Wednesday, December 27, 2006

Chaos is an order we don't understand yet

Cars gone wild is a CNN news report about a change in traffic laws in Holland. The architect of the change is quoted in the report saying "Chaos is an order we don't understand yet, and order is a chaos where we put in the order later on". What they've done is to undo most of the traffic laws, take away most of the traffic lights, flatten the street curbs, and institute a pair of simple rules. First, drive on the right side of the road, and second those coming from the right have the right of way. The idea is to encourage self responsibility as much as possible.

Towards the end they quote a few people who are worried, they think this increases their danger, and (they say) they have to pay more attention.

Well, that last idea, that they have to pay more attention, will actually increase their safety. But most people don't understand it. Instead the populations have bought into this idea that it's externally imposed order (traffic laws) which create safety for us.

This last year I've been learning to ride a motorcycle, and it's reinforced an idea I'd already learned from elsewhere. In the motorcycle safety training class I took they reinforced over and over, when on a motorcycle the best way to create safety for yourself is to pay attention to what's going on around you.

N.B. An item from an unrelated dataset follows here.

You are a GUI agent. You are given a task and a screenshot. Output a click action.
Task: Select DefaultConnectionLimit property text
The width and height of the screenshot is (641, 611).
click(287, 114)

To look, evaluate, and plan your riding path and speed based on what you evaluate in the traffic around you.

In my life I've been in a couple dozen traffic accidents of all kinds. While riding bicycles, while being a passenger in someone elses car, while driving a car, and once while standing in the middle of the road. What I learned from those accidents is that the key common feature to all of them is this: That someone wasn't paying attention.

Speaking from my individual self, I can't control what the other drivers do around me. What I can do is control what I do, and at least if the other drivers aren't paying attention, I can do so if only for my safety. But it's interesting how people tend to zone out while driving in a car. I don't know what they're thinking because if they really think about it, driving in a car, going 70 miles/hr or more, that carries a tremendous amount of inertia, and if the car is in a collision that inertia becomes potential damage to the occupants of the car. I think of driving on the road, even very safe roads, as a very dangerous thing to do. The separation between cars on the highway is very small, most people are ignoring the safe following distance recommendations, and the rise of chatting on cell phones while driving is even further distracting the people from safe vehicle usage.

I think the best mechanism to increase road safety is for everyone to pay more attention.

And that's what these people in Holland are attempting to do. To remove the traffic laws and thereby causing the people to pay more attention.